* **What needs to be done**
Look through the records below for the line with "[Facebook] (104, 2526)". Return that line and each one after it up to and including the line with "Best Sports Betting Sites (67, 2459)", exactly.

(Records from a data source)
================

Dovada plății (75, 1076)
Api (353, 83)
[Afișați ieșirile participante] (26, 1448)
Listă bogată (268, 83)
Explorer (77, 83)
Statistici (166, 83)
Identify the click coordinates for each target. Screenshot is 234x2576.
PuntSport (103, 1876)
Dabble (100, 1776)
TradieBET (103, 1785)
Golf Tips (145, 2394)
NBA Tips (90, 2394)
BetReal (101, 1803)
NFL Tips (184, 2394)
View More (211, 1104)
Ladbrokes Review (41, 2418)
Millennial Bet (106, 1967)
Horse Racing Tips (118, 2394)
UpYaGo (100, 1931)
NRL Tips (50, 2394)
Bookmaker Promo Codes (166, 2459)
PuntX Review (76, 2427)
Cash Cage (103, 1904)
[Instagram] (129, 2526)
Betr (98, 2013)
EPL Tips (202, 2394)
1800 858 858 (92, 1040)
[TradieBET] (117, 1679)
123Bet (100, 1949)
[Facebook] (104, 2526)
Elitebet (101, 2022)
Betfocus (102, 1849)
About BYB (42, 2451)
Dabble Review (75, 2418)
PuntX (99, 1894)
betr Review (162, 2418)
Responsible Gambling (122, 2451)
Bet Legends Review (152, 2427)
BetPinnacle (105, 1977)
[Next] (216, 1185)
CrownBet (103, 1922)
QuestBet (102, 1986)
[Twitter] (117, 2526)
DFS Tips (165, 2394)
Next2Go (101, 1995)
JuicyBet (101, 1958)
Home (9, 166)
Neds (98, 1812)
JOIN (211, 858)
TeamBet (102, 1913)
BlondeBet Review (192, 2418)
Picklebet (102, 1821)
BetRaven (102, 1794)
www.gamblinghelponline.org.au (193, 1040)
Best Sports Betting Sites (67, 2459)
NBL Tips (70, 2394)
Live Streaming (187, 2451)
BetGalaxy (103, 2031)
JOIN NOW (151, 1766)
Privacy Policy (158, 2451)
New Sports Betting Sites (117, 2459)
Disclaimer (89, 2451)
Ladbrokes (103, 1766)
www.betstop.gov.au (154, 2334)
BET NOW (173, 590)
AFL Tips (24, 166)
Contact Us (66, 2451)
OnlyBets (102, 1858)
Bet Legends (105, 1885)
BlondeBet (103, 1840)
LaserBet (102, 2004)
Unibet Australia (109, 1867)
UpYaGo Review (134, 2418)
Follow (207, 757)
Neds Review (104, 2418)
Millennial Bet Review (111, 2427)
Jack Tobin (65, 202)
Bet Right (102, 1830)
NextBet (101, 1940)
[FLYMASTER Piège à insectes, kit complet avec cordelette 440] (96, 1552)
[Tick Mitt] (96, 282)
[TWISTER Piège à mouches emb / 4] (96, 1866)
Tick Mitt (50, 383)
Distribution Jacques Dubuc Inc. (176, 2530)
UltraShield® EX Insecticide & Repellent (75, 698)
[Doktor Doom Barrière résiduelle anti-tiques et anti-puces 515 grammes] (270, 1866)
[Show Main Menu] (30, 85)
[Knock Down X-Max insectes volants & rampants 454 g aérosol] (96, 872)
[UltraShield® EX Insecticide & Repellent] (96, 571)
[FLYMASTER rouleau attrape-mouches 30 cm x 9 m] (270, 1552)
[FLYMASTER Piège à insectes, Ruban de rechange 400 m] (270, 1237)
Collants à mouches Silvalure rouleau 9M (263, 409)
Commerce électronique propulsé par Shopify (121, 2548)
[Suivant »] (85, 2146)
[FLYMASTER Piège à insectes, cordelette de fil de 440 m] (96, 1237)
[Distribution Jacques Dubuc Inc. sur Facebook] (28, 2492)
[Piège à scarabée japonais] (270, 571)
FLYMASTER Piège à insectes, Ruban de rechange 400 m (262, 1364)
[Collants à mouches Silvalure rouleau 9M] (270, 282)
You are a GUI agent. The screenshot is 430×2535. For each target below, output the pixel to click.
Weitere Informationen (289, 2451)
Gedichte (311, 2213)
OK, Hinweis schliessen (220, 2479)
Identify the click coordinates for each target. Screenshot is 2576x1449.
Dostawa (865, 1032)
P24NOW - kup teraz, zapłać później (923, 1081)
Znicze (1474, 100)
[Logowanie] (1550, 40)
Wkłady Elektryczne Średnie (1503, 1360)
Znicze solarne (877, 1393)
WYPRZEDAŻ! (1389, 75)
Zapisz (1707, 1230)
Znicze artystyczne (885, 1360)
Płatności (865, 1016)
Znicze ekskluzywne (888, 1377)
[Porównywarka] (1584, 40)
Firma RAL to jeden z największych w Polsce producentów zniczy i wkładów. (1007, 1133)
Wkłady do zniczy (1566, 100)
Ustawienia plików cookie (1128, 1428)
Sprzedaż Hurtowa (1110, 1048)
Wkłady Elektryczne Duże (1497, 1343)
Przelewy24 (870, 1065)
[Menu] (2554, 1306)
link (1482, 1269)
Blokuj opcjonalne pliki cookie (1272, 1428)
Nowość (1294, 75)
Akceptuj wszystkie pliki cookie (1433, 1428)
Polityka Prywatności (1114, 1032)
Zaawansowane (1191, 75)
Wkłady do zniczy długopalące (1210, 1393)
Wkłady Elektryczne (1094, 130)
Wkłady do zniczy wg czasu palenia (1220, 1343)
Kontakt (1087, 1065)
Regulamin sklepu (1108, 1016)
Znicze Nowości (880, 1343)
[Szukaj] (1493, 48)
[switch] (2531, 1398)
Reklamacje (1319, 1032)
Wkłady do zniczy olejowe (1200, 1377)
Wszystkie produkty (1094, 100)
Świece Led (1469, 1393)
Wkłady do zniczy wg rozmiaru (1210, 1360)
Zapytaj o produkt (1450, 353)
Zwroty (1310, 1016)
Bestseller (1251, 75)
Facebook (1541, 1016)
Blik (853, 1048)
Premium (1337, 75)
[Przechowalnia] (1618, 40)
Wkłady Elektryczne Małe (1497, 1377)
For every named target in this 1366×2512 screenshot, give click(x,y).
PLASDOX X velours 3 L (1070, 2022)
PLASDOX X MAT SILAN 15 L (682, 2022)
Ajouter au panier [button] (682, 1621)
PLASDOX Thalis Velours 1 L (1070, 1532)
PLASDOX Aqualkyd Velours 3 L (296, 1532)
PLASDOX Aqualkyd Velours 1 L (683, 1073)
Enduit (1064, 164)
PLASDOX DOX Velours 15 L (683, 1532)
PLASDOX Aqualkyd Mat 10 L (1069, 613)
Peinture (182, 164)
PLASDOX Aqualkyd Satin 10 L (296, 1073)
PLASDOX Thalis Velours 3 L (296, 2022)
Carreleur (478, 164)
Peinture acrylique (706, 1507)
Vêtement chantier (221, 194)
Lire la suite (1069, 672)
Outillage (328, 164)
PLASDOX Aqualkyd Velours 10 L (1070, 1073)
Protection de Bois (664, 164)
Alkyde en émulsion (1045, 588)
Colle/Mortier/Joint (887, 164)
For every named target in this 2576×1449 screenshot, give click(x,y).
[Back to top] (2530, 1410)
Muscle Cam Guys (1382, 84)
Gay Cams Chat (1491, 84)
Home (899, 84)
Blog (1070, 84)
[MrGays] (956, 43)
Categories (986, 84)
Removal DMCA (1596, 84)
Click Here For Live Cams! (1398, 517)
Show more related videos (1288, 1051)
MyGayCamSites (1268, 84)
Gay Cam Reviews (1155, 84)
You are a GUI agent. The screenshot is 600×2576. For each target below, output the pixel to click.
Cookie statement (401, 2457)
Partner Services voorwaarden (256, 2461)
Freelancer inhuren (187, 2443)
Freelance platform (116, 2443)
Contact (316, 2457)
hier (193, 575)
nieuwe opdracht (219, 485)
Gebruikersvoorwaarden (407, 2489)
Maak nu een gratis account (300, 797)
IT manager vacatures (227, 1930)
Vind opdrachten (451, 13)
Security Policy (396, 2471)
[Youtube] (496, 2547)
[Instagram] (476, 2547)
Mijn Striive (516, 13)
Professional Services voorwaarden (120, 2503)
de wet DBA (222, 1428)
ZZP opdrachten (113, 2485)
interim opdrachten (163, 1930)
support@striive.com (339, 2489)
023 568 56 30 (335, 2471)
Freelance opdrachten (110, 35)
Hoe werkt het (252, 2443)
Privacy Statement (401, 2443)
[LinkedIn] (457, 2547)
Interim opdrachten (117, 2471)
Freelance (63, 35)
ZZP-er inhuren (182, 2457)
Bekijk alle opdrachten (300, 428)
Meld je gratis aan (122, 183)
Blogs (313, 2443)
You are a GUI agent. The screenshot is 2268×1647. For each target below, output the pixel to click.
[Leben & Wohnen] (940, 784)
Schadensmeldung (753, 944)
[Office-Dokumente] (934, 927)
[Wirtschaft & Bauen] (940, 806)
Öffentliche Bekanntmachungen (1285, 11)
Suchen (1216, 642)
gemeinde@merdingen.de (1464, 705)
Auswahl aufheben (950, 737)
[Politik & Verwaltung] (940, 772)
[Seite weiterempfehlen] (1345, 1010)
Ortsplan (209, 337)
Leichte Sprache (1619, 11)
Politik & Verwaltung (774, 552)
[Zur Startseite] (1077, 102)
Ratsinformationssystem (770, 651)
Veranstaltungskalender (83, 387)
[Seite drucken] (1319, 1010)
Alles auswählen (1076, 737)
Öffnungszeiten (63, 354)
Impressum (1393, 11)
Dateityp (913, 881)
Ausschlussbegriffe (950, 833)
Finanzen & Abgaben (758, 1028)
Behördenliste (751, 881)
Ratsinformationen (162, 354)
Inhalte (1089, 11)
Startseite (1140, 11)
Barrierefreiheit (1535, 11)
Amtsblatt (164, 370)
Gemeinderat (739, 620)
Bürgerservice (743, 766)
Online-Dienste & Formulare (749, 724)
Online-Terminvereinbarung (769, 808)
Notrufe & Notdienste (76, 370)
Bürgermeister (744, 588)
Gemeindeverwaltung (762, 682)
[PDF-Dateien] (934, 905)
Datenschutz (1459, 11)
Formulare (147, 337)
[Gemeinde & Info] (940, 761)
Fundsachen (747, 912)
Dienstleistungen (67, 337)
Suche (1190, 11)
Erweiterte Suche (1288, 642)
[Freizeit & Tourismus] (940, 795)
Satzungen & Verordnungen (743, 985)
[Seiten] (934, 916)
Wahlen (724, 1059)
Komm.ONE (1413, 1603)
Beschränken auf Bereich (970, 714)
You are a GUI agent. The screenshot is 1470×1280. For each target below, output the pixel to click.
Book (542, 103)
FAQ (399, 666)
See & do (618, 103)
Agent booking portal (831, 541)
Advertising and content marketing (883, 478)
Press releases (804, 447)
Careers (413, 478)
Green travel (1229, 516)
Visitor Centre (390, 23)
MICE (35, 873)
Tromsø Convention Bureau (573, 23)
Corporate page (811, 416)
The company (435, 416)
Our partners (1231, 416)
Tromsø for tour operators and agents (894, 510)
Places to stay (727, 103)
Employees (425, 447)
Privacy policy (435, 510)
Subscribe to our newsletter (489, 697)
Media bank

================

* **Finished exercise**
[Facebook] (104, 2526)
Elitebet (101, 2022)
Betfocus (102, 1849)
About BYB (42, 2451)
Dabble Review (75, 2418)
PuntX (99, 1894)
betr Review (162, 2418)
Responsible Gambling (122, 2451)
Bet Legends Review (152, 2427)
BetPinnacle (105, 1977)
[Next] (216, 1185)
CrownBet (103, 1922)
QuestBet (102, 1986)
[Twitter] (117, 2526)
DFS Tips (165, 2394)
Next2Go (101, 1995)
JuicyBet (101, 1958)
Home (9, 166)
Neds (98, 1812)
JOIN (211, 858)
TeamBet (102, 1913)
BlondeBet Review (192, 2418)
Picklebet (102, 1821)
BetRaven (102, 1794)
www.gamblinghelponline.org.au (193, 1040)
Best Sports Betting Sites (67, 2459)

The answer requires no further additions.